[Dataset entries]
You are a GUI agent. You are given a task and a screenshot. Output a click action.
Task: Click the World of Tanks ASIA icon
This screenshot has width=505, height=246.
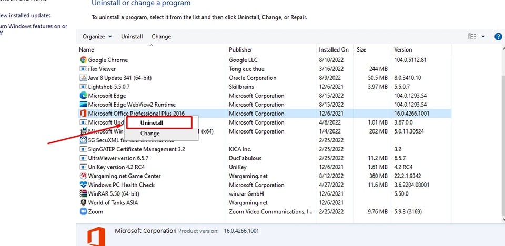(83, 203)
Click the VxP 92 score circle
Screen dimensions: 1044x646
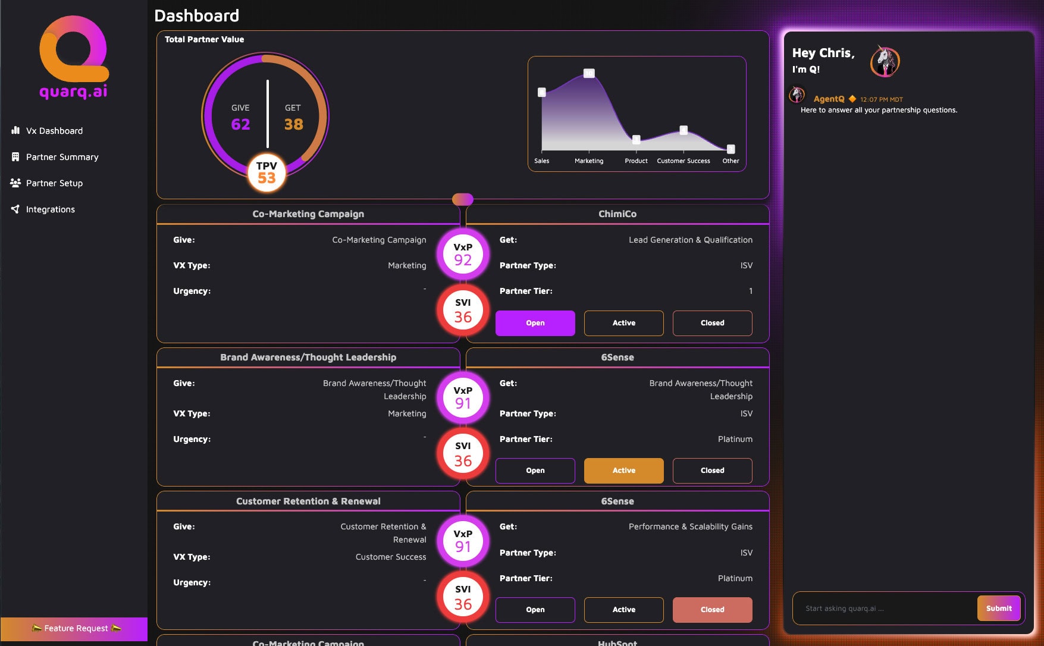click(463, 254)
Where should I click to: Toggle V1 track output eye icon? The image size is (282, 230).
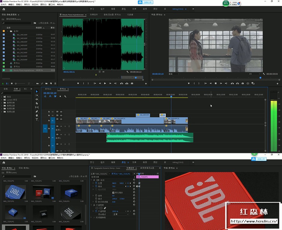click(x=61, y=119)
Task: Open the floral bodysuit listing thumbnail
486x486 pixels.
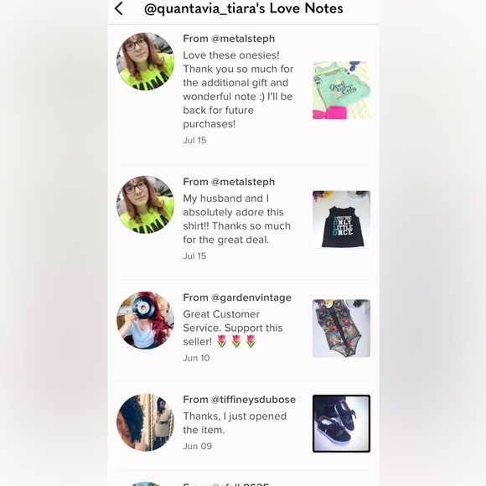Action: (x=341, y=328)
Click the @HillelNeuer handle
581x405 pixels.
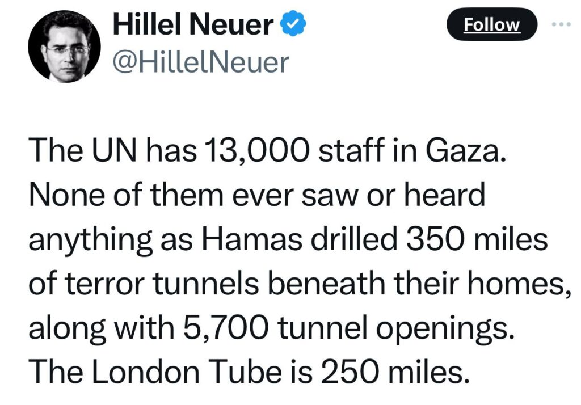tap(201, 62)
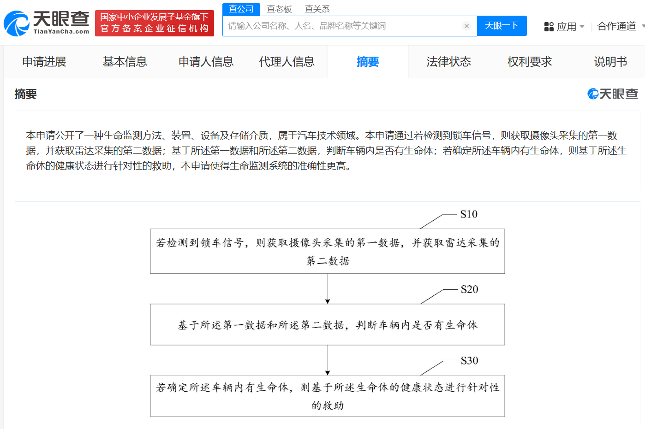The image size is (645, 429).
Task: Go to 申请进展 section
Action: pyautogui.click(x=44, y=62)
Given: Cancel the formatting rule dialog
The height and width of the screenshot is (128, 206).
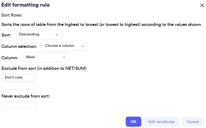Looking at the screenshot, I should coord(193,122).
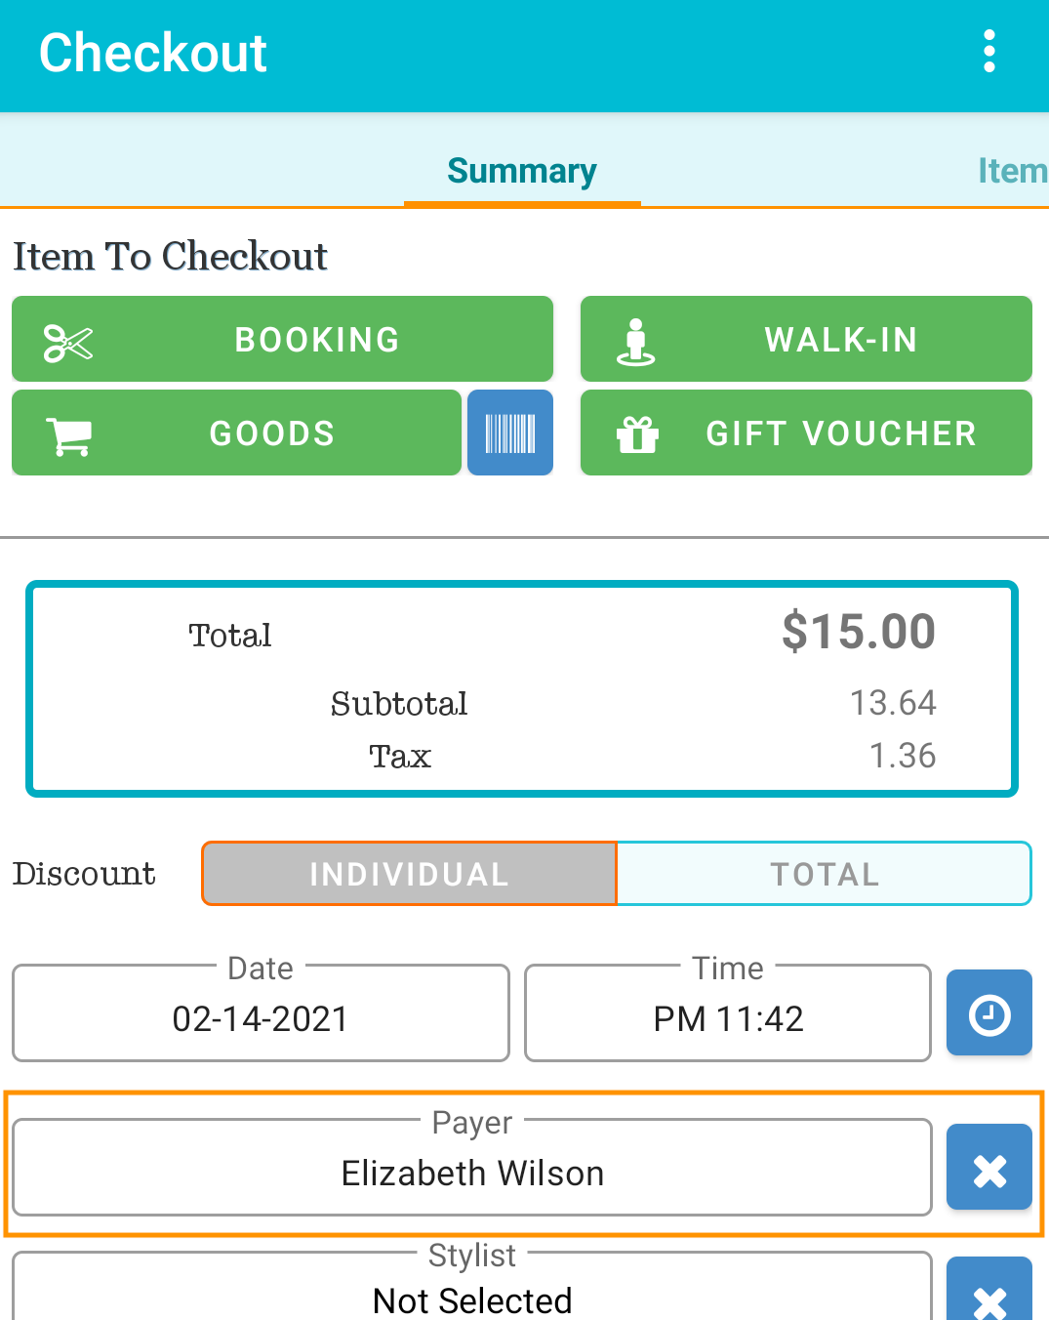Tap the $15.00 total summary box

[522, 689]
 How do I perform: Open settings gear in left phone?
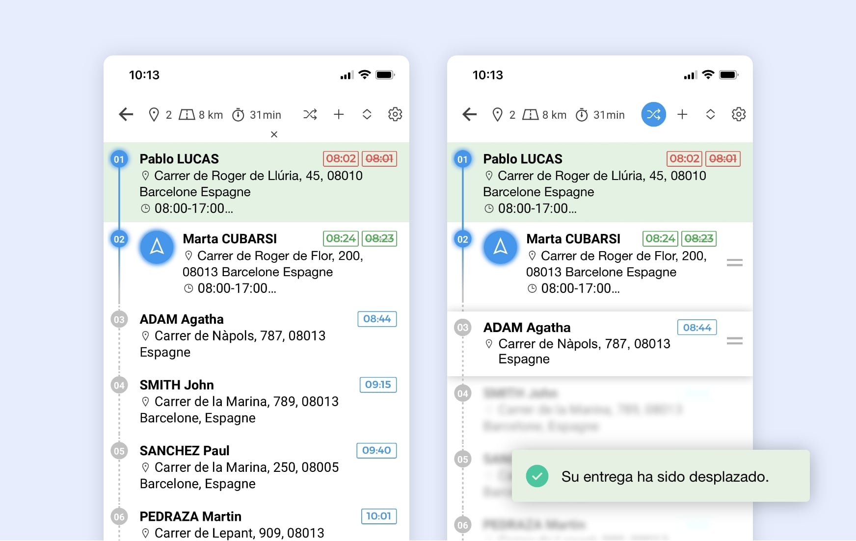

_Problem statement_. Look through the entries above; copy each line where the string "Open" appears.

_Task solution_.
Task: Open the floral bodysuit listing thumbnail
 How do I perform: Open settings gear in left phone?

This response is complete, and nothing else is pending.